Sinbo’da 15-16 Haziran işçi forumu

Sinbo fabrikası önünde direniş çadırında “15-16 Haziran işçi forumu” gerçekleştirildi.

  • Haber
  • |
  • Sınıf
  • |
  • 12 Haziran 2021
  • 16:34

SML Etiket’te sendikasızlaştırmaya, taşeron çalışmaya ve keyfi işten atmalara karşı direnen DEV TEKSTİL üyesi işçilerle Sinbo’da Kod 29’un kaldırılması talebiyle direnen TOMİS üyesi Dilbent Türker işçi forumu gerçekleştirdi. DEV TEKSTİL ve TOMİS’in çağrısı ile yapılan 15-16 Haziran işçi forumuna pek çok sendika temsilcisi, işçi ve emekçi de katılım sağladı.
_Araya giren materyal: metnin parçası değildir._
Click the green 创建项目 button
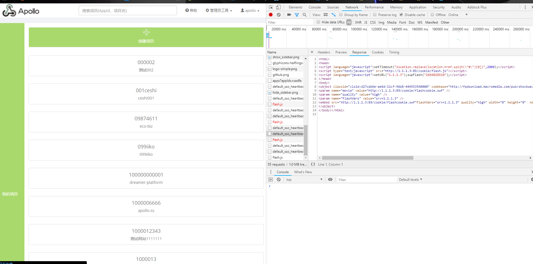 point(146,37)
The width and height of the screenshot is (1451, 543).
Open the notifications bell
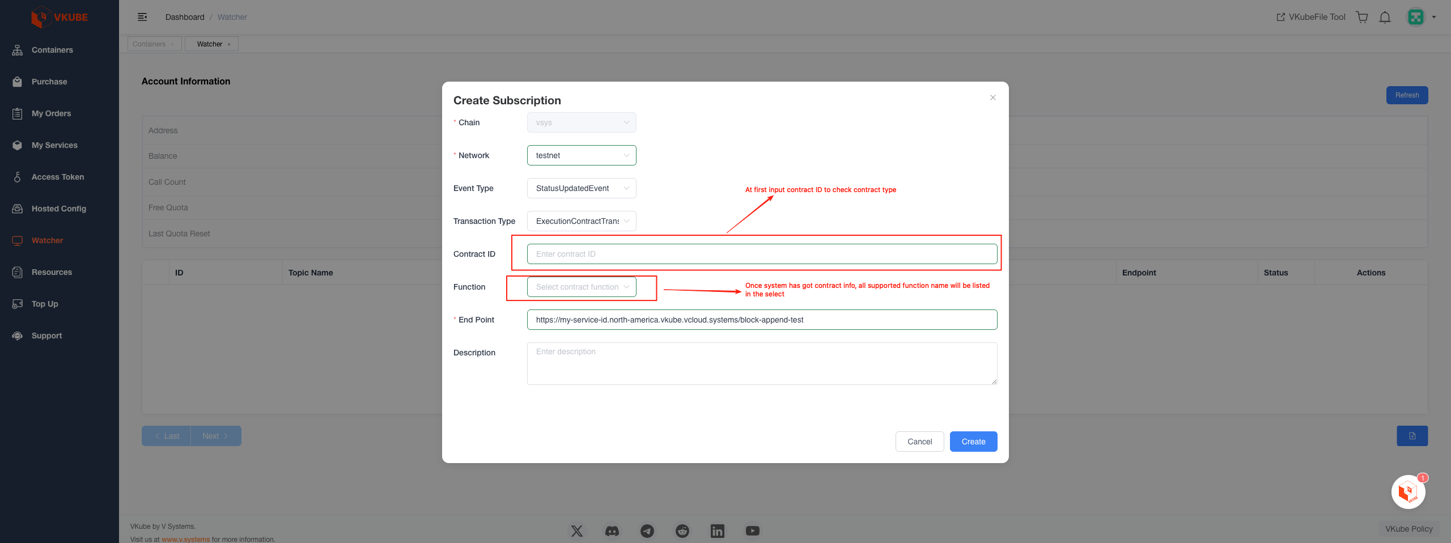(x=1385, y=17)
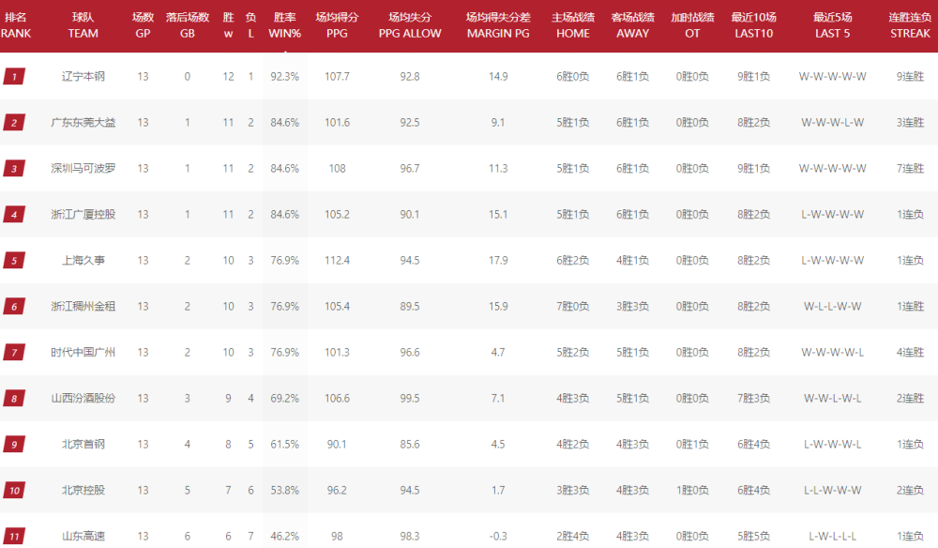Click the rank 11 red badge

click(x=14, y=537)
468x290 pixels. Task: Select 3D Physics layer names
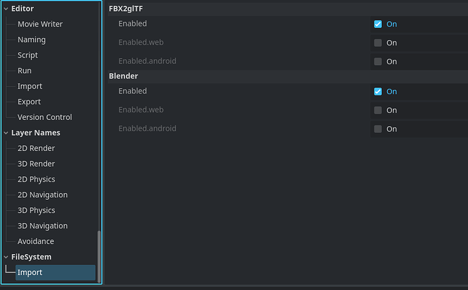click(37, 211)
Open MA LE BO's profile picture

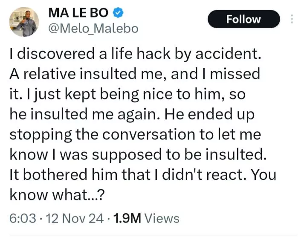(24, 21)
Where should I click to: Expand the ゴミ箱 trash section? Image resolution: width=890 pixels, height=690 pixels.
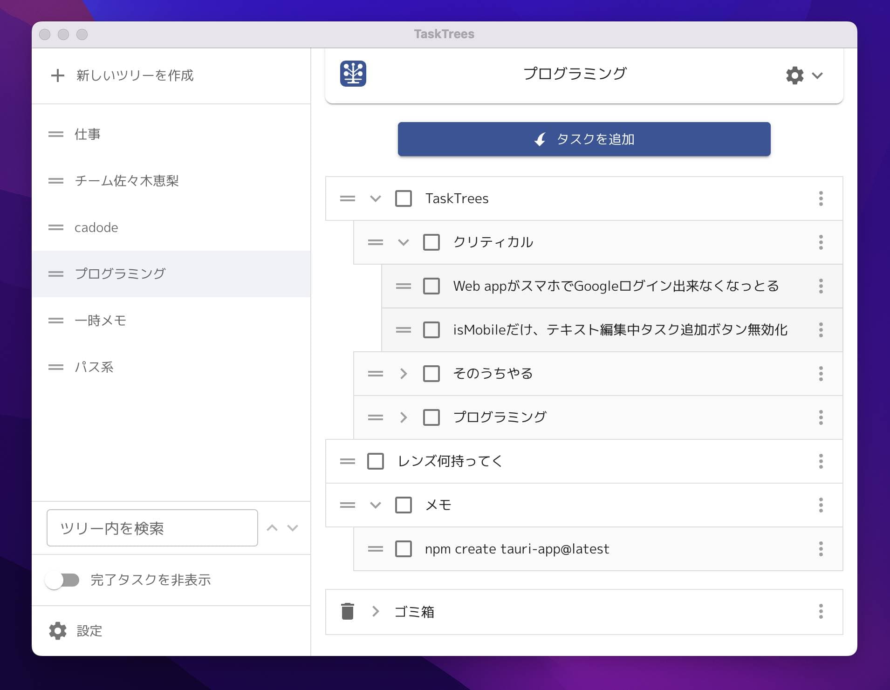375,611
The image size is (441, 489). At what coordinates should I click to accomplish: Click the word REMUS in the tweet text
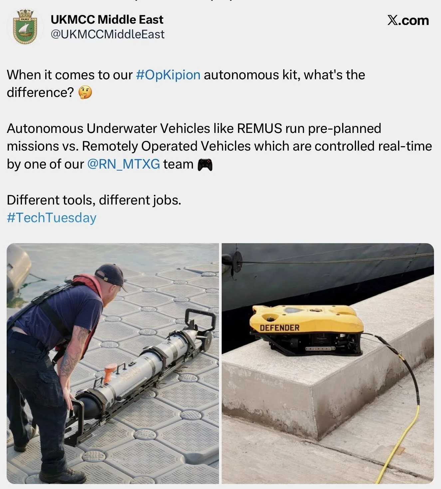(x=260, y=129)
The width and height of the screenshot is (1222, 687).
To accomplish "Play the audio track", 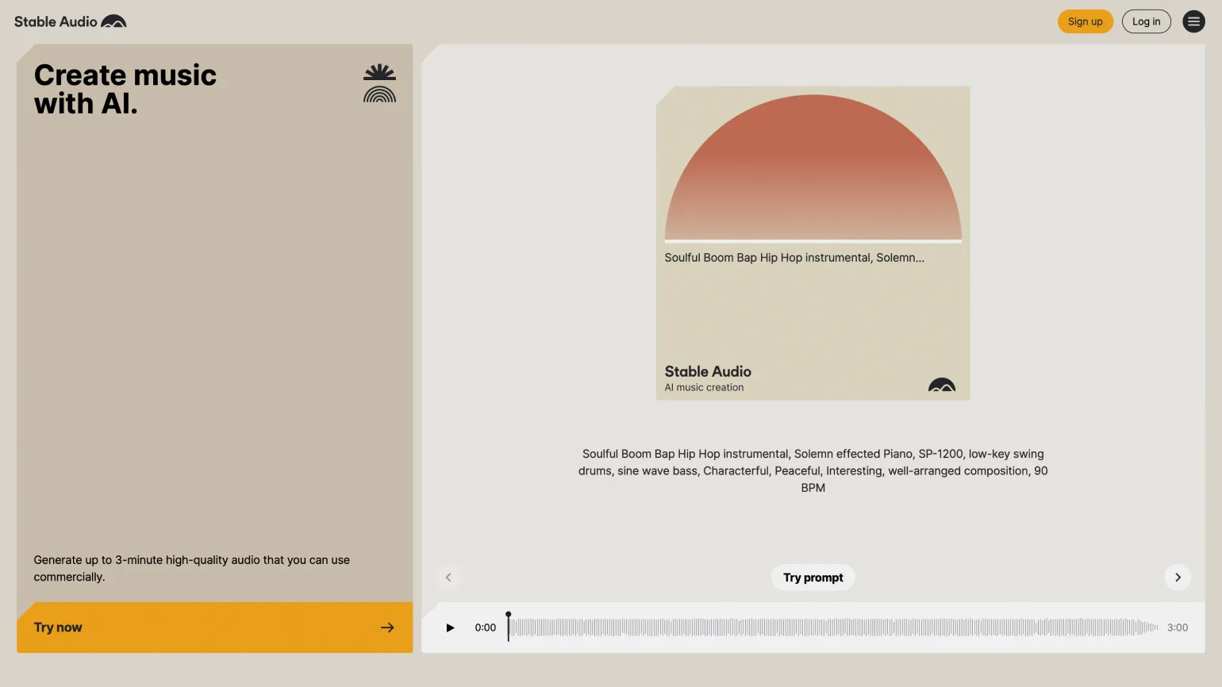I will click(x=450, y=628).
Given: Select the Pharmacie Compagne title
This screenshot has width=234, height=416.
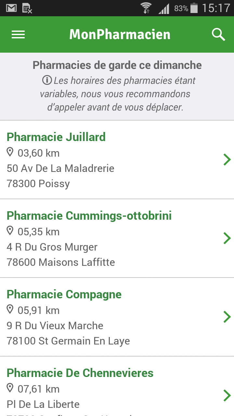Looking at the screenshot, I should tap(64, 294).
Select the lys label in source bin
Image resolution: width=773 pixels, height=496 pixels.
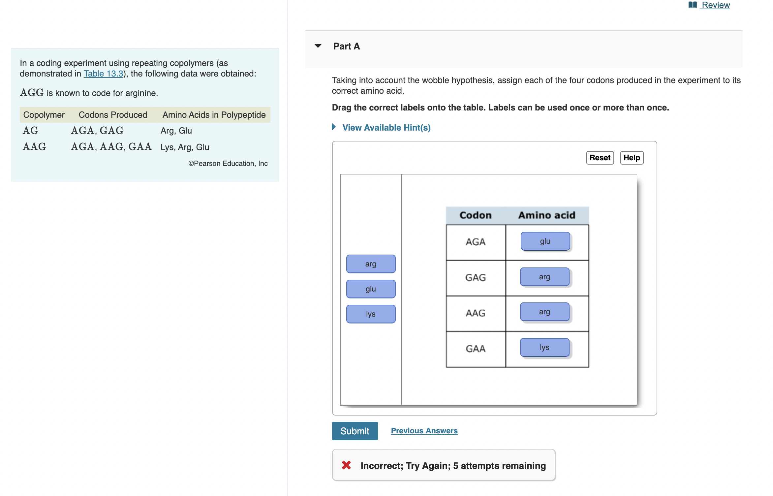371,314
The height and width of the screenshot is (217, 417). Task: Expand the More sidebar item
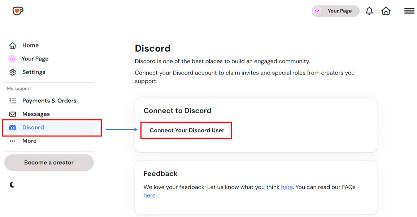tap(29, 141)
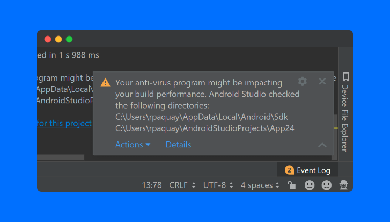The height and width of the screenshot is (222, 390).
Task: Open notification settings gear icon
Action: point(303,81)
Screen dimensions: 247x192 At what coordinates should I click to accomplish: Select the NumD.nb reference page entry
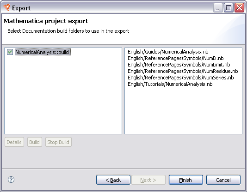tap(176, 58)
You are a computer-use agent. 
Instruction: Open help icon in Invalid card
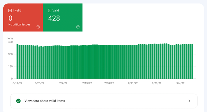38,27
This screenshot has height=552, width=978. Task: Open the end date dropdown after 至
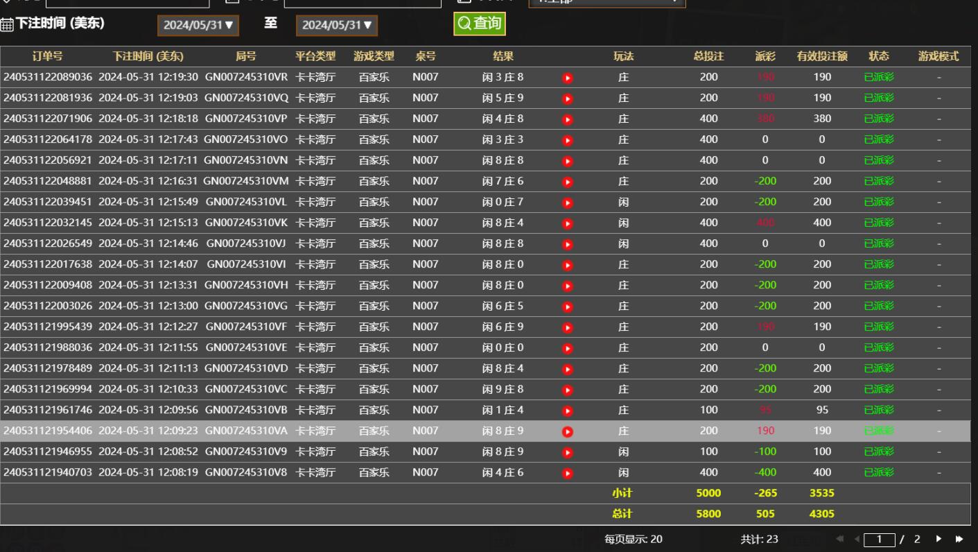point(337,26)
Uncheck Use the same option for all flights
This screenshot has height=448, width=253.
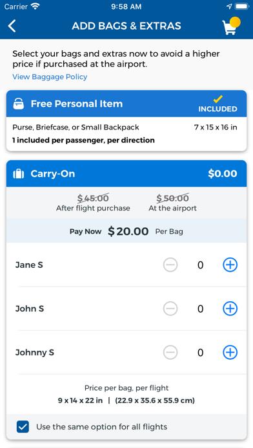point(23,427)
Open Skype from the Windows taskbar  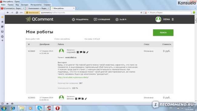[40, 108]
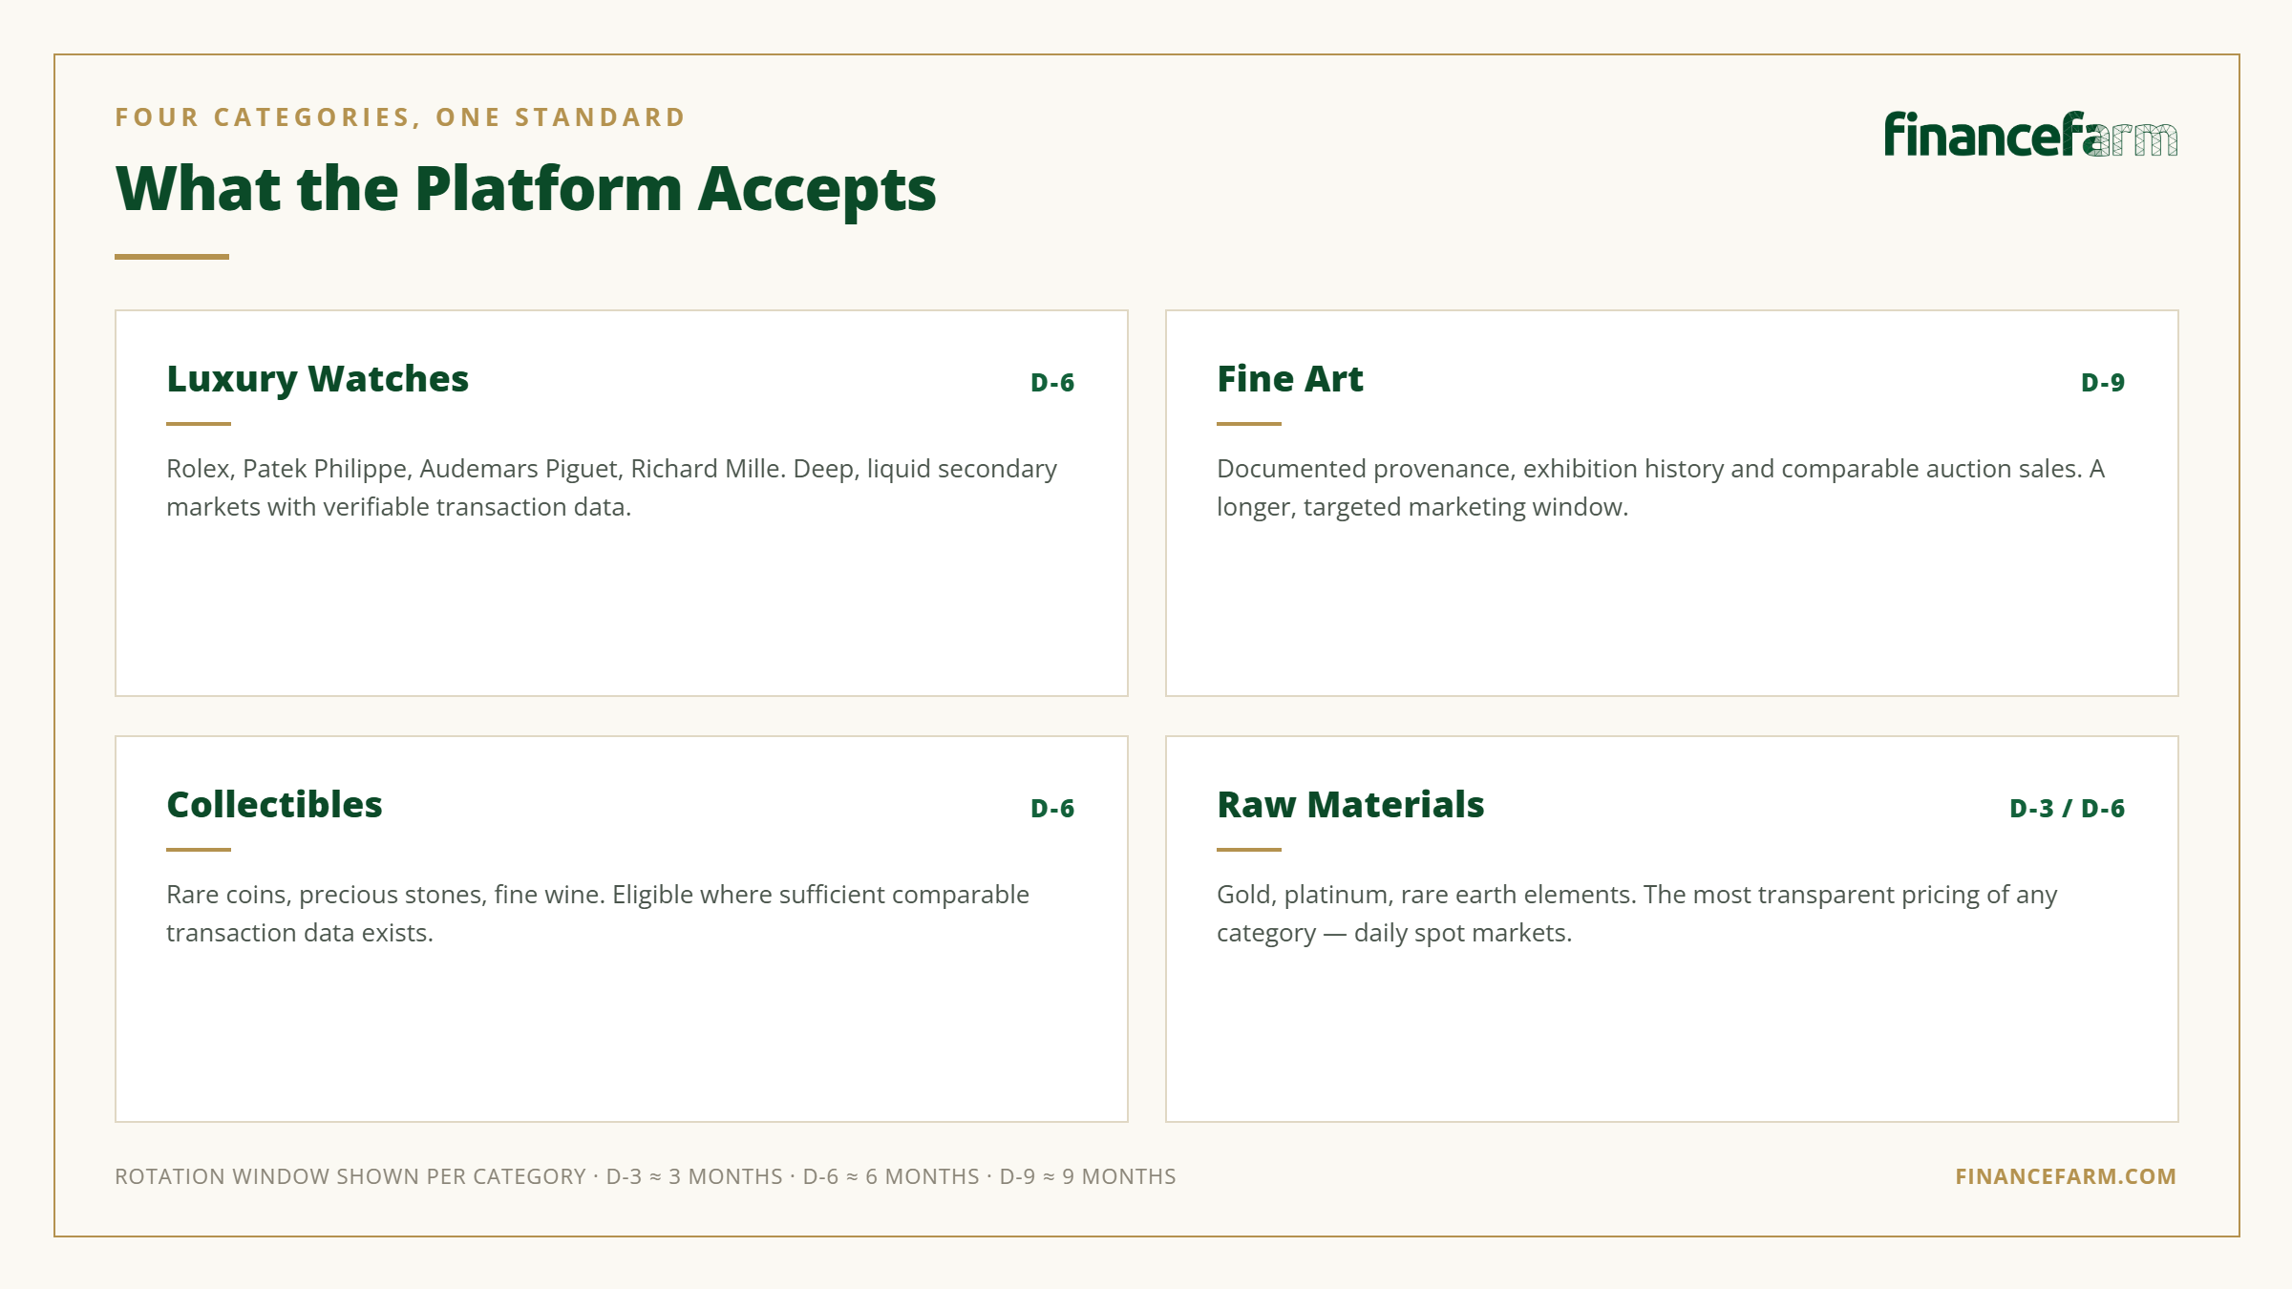
Task: Click the D-6 badge on Collectibles
Action: pos(1052,809)
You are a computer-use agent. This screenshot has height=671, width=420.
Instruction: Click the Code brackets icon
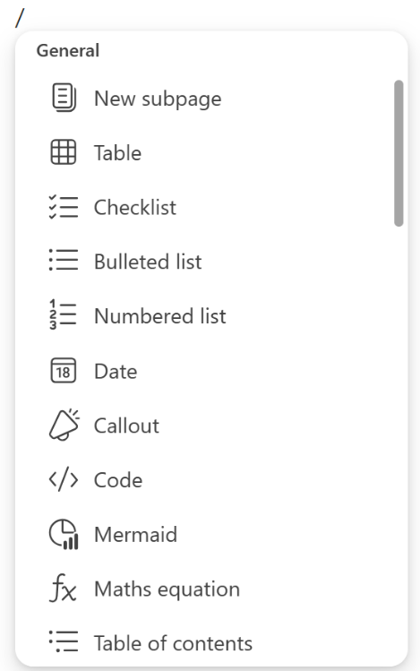64,479
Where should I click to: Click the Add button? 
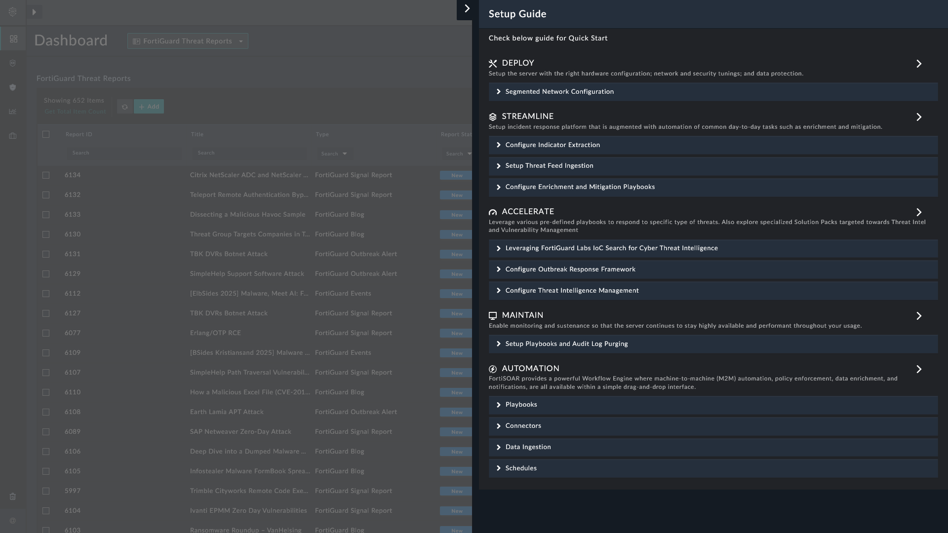(x=149, y=107)
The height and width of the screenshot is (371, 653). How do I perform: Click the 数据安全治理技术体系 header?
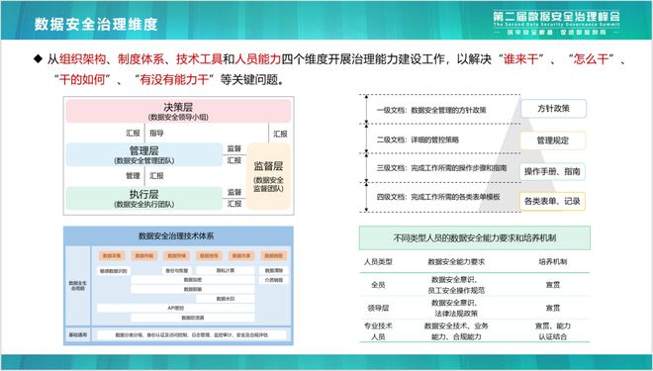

Biz asla boyun eğmeyeceğiz”

139 gündür direnen Dilbent Türker ilk sözü alarak Sinbo’ya yaşanan hukuksuzluklara ve direnişe başlama sürecine, direniş süreci boyunca Sinbo yönetimi tarafından yapılan saldırılara değindi. Dün yaşadığı fiziki saldırıyı da anlatan Türker “Bu gücü patronda ve iktidarın İstanbul Sözleşmesi’nden çekilmesinden alıyorlar. Biz asla boyun eğmeyeceğiz” dedi.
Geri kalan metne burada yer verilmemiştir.